## TASK ITEM
Repeat the records below word for word.

ENTRIES SHOWN Start Marker

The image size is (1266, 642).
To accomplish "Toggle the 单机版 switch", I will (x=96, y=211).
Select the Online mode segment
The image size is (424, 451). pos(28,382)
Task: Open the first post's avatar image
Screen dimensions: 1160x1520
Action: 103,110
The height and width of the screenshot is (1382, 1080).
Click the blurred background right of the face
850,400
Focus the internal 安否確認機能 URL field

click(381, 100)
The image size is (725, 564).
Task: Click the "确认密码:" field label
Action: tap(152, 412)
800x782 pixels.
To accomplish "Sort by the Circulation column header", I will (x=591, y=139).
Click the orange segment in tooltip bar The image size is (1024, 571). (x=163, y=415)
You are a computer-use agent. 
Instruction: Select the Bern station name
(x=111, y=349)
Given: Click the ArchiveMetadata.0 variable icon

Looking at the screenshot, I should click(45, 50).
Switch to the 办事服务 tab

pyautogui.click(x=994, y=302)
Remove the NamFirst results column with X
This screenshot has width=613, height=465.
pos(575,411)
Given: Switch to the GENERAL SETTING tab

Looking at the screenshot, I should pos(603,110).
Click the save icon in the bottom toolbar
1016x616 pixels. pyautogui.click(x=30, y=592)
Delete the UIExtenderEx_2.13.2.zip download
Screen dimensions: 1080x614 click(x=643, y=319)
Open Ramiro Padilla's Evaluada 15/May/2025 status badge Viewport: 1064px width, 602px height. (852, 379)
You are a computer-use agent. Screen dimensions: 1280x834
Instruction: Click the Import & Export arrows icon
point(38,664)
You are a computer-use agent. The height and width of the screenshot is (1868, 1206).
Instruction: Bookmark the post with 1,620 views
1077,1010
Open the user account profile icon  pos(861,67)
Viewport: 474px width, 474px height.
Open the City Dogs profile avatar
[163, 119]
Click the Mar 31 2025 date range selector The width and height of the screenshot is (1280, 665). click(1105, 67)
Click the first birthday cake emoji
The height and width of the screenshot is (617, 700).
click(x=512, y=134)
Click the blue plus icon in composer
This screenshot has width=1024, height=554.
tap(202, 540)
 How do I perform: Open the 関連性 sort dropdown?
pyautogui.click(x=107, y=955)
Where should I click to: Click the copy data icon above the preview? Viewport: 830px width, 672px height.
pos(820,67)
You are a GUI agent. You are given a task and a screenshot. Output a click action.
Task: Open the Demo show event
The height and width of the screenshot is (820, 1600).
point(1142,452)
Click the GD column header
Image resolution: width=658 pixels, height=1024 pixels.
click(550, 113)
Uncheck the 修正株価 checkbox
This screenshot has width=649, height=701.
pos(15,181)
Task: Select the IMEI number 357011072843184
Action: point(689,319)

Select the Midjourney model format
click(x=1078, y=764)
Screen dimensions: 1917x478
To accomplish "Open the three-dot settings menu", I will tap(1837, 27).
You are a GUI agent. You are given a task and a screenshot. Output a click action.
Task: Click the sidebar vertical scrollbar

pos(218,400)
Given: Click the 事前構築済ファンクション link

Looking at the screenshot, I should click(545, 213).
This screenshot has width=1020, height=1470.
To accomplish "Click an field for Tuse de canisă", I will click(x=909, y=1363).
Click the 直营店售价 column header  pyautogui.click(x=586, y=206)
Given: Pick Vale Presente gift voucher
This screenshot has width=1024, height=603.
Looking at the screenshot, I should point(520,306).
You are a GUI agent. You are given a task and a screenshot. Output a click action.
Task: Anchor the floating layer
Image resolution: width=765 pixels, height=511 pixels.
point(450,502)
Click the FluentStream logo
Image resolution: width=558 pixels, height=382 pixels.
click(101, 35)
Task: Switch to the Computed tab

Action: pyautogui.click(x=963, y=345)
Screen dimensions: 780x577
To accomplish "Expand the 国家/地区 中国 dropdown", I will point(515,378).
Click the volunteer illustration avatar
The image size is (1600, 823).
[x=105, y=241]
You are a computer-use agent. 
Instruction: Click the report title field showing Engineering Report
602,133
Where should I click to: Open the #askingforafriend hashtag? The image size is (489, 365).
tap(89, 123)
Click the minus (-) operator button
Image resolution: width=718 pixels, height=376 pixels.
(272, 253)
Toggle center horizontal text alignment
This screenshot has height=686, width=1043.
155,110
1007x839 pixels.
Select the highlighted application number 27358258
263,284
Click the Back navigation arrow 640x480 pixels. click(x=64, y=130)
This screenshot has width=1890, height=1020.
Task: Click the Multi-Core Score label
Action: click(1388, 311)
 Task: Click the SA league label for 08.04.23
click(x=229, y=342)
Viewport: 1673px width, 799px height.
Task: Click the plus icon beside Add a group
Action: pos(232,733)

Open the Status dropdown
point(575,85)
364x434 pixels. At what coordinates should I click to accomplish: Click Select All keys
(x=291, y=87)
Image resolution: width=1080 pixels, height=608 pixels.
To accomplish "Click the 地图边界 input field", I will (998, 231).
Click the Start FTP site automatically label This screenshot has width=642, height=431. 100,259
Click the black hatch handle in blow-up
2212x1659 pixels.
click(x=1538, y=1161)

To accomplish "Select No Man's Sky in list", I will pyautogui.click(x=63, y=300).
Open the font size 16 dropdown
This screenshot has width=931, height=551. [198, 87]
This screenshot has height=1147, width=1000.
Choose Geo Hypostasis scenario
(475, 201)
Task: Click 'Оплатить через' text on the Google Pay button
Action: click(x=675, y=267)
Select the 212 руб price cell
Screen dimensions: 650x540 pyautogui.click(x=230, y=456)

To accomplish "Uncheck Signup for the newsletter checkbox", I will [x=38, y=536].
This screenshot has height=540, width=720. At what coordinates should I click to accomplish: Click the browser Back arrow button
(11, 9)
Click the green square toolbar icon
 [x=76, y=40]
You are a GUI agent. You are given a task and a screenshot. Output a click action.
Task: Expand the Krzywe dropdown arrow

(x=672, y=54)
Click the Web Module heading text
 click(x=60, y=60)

ENTRIES SHOWN End Marker

## FINAL ANSWER
The image size is (1266, 642).
To accomplish "Toggle the 单机版 switch", I will (x=96, y=211).
Select the Online mode segment
The image size is (424, 451). pos(28,382)
Task: Open the first post's avatar image
Screen dimensions: 1160x1520
Action: 103,110
The height and width of the screenshot is (1382, 1080).
Click the blurred background right of the face
850,400
Focus the internal 安否確認機能 URL field

click(381, 100)
The image size is (725, 564).
Task: Click the "确认密码:" field label
Action: tap(152, 412)
800x782 pixels.
To accomplish "Sort by the Circulation column header", I will (x=591, y=139).
Click the orange segment in tooltip bar The image size is (1024, 571). (x=163, y=415)
You are a computer-use agent. 
Instruction: Select the Bern station name
(x=111, y=349)
Given: Click the ArchiveMetadata.0 variable icon

Looking at the screenshot, I should click(45, 50).
Switch to the 办事服务 tab

pyautogui.click(x=994, y=302)
Remove the NamFirst results column with X
This screenshot has width=613, height=465.
pos(575,411)
Given: Switch to the GENERAL SETTING tab

Looking at the screenshot, I should pos(603,110).
Click the save icon in the bottom toolbar
1016x616 pixels. pyautogui.click(x=30, y=592)
Delete the UIExtenderEx_2.13.2.zip download
Screen dimensions: 1080x614 click(x=643, y=319)
Open Ramiro Padilla's Evaluada 15/May/2025 status badge Viewport: 1064px width, 602px height. (852, 379)
You are a computer-use agent. Screen dimensions: 1280x834
Instruction: Click the Import & Export arrows icon
point(38,664)
You are a computer-use agent. The height and width of the screenshot is (1868, 1206).
Instruction: Bookmark the post with 1,620 views
1077,1010
Open the user account profile icon  pos(861,67)
Viewport: 474px width, 474px height.
Open the City Dogs profile avatar
[163, 119]
Click the Mar 31 2025 date range selector The width and height of the screenshot is (1280, 665). click(1105, 67)
Click the first birthday cake emoji
The height and width of the screenshot is (617, 700).
click(x=512, y=134)
Click the blue plus icon in composer
This screenshot has width=1024, height=554.
tap(202, 540)
 How do I perform: Open the 関連性 sort dropdown?
pyautogui.click(x=107, y=955)
Where should I click to: Click the copy data icon above the preview? Viewport: 830px width, 672px height.
pos(820,67)
You are a GUI agent. You are given a task and a screenshot. Output a click action.
Task: Open the Demo show event
The height and width of the screenshot is (820, 1600).
point(1142,452)
Click the GD column header
Image resolution: width=658 pixels, height=1024 pixels.
click(550, 113)
Uncheck the 修正株価 checkbox
This screenshot has width=649, height=701.
pos(15,181)
Task: Select the IMEI number 357011072843184
Action: point(689,319)

Select the Midjourney model format
click(x=1078, y=764)
Screen dimensions: 1917x478
To accomplish "Open the three-dot settings menu", I will tap(1837, 27).
You are a GUI agent. You are given a task and a screenshot. Output a click action.
Task: Click the sidebar vertical scrollbar

pos(218,400)
Given: Click the 事前構築済ファンクション link

Looking at the screenshot, I should click(545, 213).
This screenshot has width=1020, height=1470.
To accomplish "Click an field for Tuse de canisă", I will click(x=909, y=1363).
Click the 直营店售价 column header  pyautogui.click(x=586, y=206)
Given: Pick Vale Presente gift voucher
This screenshot has width=1024, height=603.
Looking at the screenshot, I should point(520,306).
You are a GUI agent. You are given a task and a screenshot. Output a click action.
Task: Anchor the floating layer
Image resolution: width=765 pixels, height=511 pixels.
point(450,502)
Click the FluentStream logo
Image resolution: width=558 pixels, height=382 pixels.
click(101, 35)
Task: Switch to the Computed tab

Action: pyautogui.click(x=963, y=345)
Screen dimensions: 780x577
To accomplish "Expand the 国家/地区 中国 dropdown", I will point(515,378).
Click the volunteer illustration avatar
The image size is (1600, 823).
[x=105, y=241]
You are a computer-use agent. 
Instruction: Click the report title field showing Engineering Report
602,133
Where should I click to: Open the #askingforafriend hashtag? The image size is (489, 365).
tap(89, 123)
Click the minus (-) operator button
Image resolution: width=718 pixels, height=376 pixels.
(272, 253)
Toggle center horizontal text alignment
This screenshot has height=686, width=1043.
155,110
1007x839 pixels.
Select the highlighted application number 27358258
263,284
Click the Back navigation arrow 640x480 pixels. click(x=64, y=130)
This screenshot has width=1890, height=1020.
Task: Click the Multi-Core Score label
Action: click(1388, 311)
 Task: Click the SA league label for 08.04.23
click(x=229, y=342)
Viewport: 1673px width, 799px height.
Task: Click the plus icon beside Add a group
Action: pos(232,733)

Open the Status dropdown
point(575,85)
364x434 pixels. At what coordinates should I click to accomplish: Click Select All keys
(x=291, y=87)
Image resolution: width=1080 pixels, height=608 pixels.
To accomplish "Click the 地图边界 input field", I will (998, 231).
Click the Start FTP site automatically label This screenshot has width=642, height=431. 100,259
Click the black hatch handle in blow-up
2212x1659 pixels.
click(x=1538, y=1161)

To accomplish "Select No Man's Sky in list", I will pyautogui.click(x=63, y=300).
Open the font size 16 dropdown
This screenshot has width=931, height=551. [198, 87]
This screenshot has height=1147, width=1000.
Choose Geo Hypostasis scenario
(475, 201)
Task: Click 'Оплатить через' text on the Google Pay button
Action: click(x=675, y=267)
Select the 212 руб price cell
Screen dimensions: 650x540 pyautogui.click(x=230, y=456)

To accomplish "Uncheck Signup for the newsletter checkbox", I will [x=38, y=536].
This screenshot has height=540, width=720. At what coordinates should I click to accomplish: Click the browser Back arrow button
(11, 9)
Click the green square toolbar icon
 [x=76, y=40]
You are a GUI agent. You are given a task and a screenshot. Output a click action.
Task: Expand the Krzywe dropdown arrow

(x=672, y=54)
Click the Web Module heading text
 click(x=60, y=60)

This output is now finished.